Finalement, jeudi soir, le suspense fut clos. Sur l'ensemble des catégories A, B et C (qui regroupent les demandeurs en recherche "positive" d'emplois), le nombre d'inscrits avait très légèrement fléchi entre octobre et novembre, de 5,18 à 5,17 millions. Mieux, le nombre d'entrées avait aussi largement baissé (d'environ 30.000). Mais on ne retenait qu'autre chose, le nombre de sans-emplois inscrits à Pôle Emploi qui avait augmenté de près de 18.000 personnes (catégorie A).
On aurait en rester là. Ecouter les commentaires désagréables, les railleries des uns, les leçons des autres. On aurait pu.
Mais l'Elysée publia quand même un communiqué surréaliste. François Hollande s'y exprime à la première personne. Car cet objectif d'inversion de la courbe du chômage qui a fait gloser la presse entière pendant près d'un an, c'est un peu son affaire personnelle.
Hollande veut donc y croire: "Les chiffres du chômage pour le mois de novembre (+ 17 800) viennent atténuer ceux du mois d’octobre (- 20 500), mais ils ne modifient pas la tendance. L’inversion de la courbe du chômage, sur laquelle je me suis engagé, est bien amorcée." Il faut être optimiste, coûte que coûte. Hollande livre une explication improbable: "En effet, l’évolution des demandeurs d’emplois sans aucune activité est passée de + 30 000 par mois au 1er trimestre 2013, à + 18 000 par mois au 2ème, puis à + 5 500 par mois au 3ème trimestre. Et sur les deux derniers mois, c’est une baisse moyenne de 1 350 du nombre des inscrits qui est enregistrée."
Nous avions bien lu - " sur les deux derniers mois, c’est une baisse moyenne de 1 350 du nombre des inscrits qui est enregistrée". La baisse de la hausse de l'inversion d'on-ne-sait-plus-quelle courbe était "amorcée".
Le ministre du travail Michel Sapin était à la peine, vendredi matin, pour faire un service-après-vente impossible.
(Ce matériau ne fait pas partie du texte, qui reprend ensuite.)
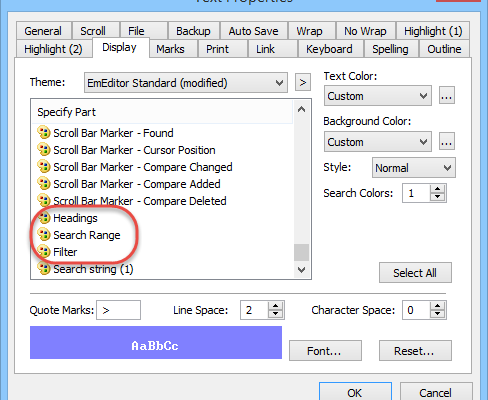The width and height of the screenshot is (488, 400).
Task: Click the Select All button
Action: click(x=415, y=273)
François Hollande n'était pas dans le déni, il était à côté du sujet.
Le chômage, ce n'était pas cette baisse, ou cette hausse du nombre d'inscrits dans quelques sous-catégories de Pôle Emploi. Le chômage, c'est 502.000 nouveaux entrants à Pôle emploi encore en novembre, et autant de familles; c'est plus de 5 millions de personnes inscrites, avec 508 jours d'ancienneté moyenne à Pôle Emploi (+3 jours en un mois, +12 en un an).
2013, heureusement, était bientôt fini.